Monument to the Blockade Tram MC-29


The Monument to the Blockade Tram has become a symbol of courage shown by conductors in the service of the city during the blockade

In 1941 the Leningrad tram was an important transport enterprise of the city. 1,835 coaches took 43 routes daily. The route network reached more than 700 kilometers, connecting all parts of the city and some suburbs to the city center.

On September 8, 1941 Nazi troops seized Shlisselburg, tightening assault around Leningrad. About 2.5 million citizens were in the city at that time. Infrastructure of the city was severely damaged. However, the Leningrad tram fearlessly continued its work even in the most terrible war years. Trams of besieged Leningrad performed significant functions: they transported soldiers to the front line, which took place just a few kilometers away from the city, and brought wounded soldiers back to the city. Tram tracks were laid towards many enterprises of the city, coaches delivered bread to shops.

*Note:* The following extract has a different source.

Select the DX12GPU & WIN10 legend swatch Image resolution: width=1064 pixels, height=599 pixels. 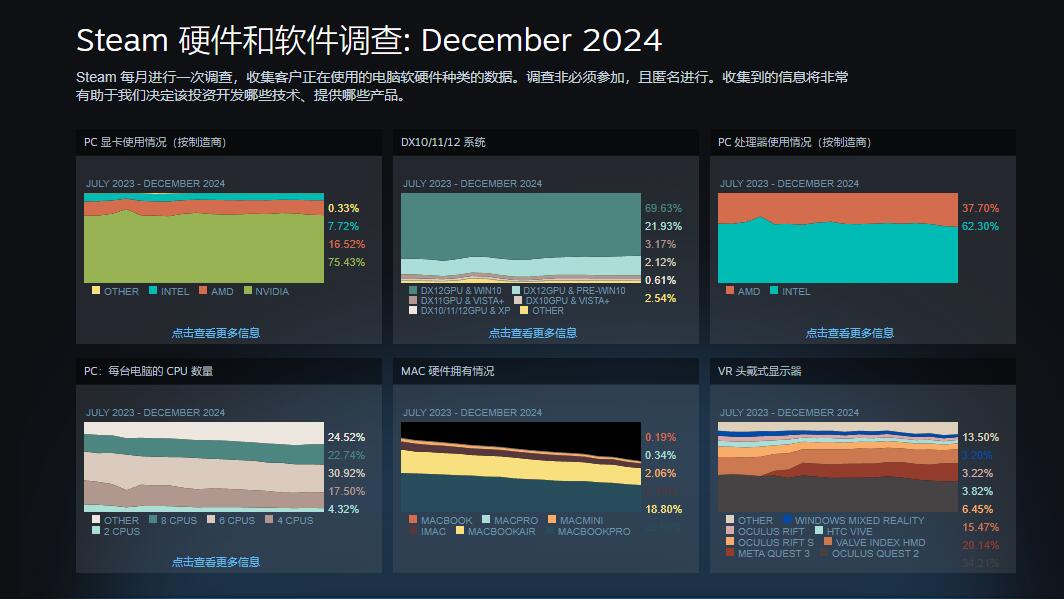pyautogui.click(x=413, y=291)
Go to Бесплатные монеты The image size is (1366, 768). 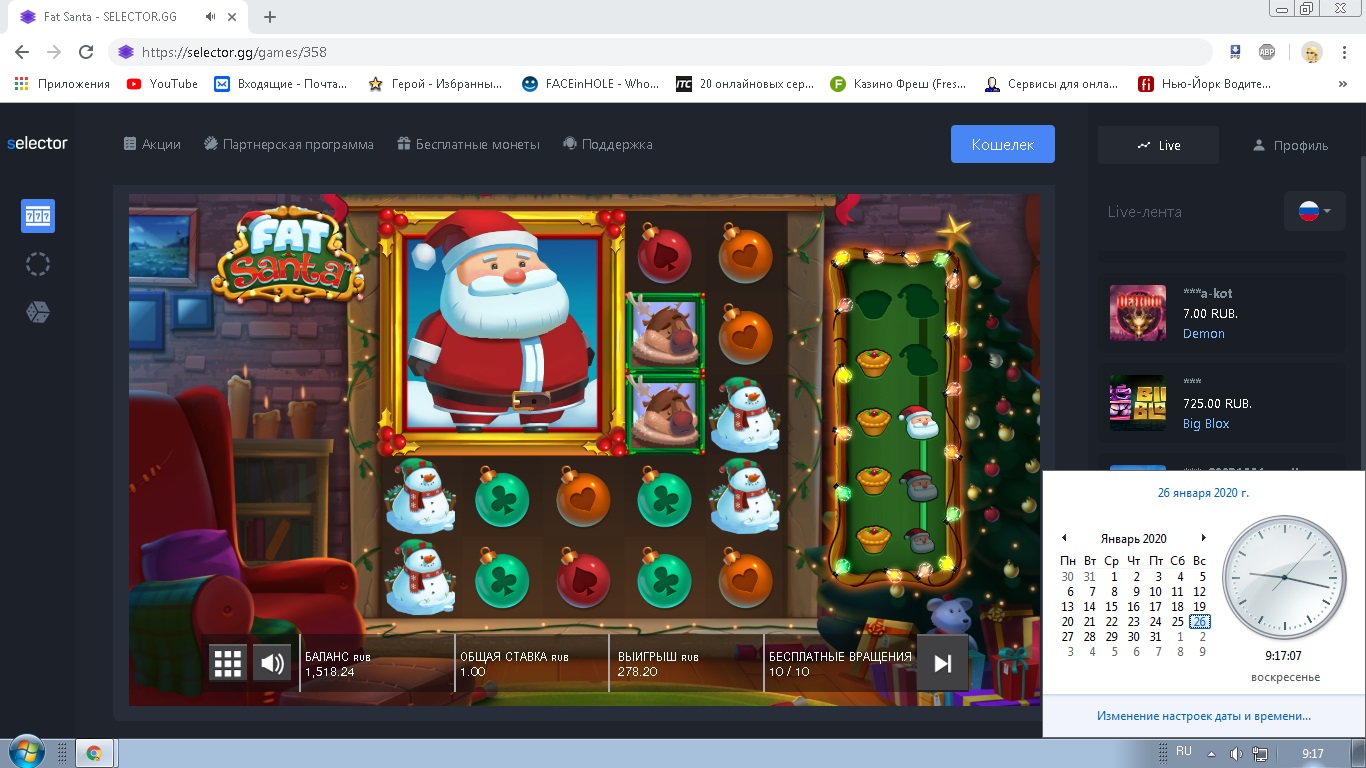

In those years one could see a tram and a tank going side by side. During the blockade years, almost 4,500 people were employed at tramways parks and lines, working for 18 days in a row without a break, many people lived right at the place of their jobs.

On January 27, 1943, together with victory fireworks in honor of liberation the city from blockade, conductors of trams rang the bells, thus expressing joy of this long-awaited day.

The monument was set on September 8, 2007.

The coach was restored by renovators down to the smallest detail. There's a granite stele next to it. The inscription reads: "Here, in September 1941, Peterhof highway was blocked with tramcars to protect Leningrad from the enemy tanks. The blockade tram was set in honor of the 100th Anniversary of St. Petersburg tram and 66 Anniversary of the beginning of Leningrad blockade".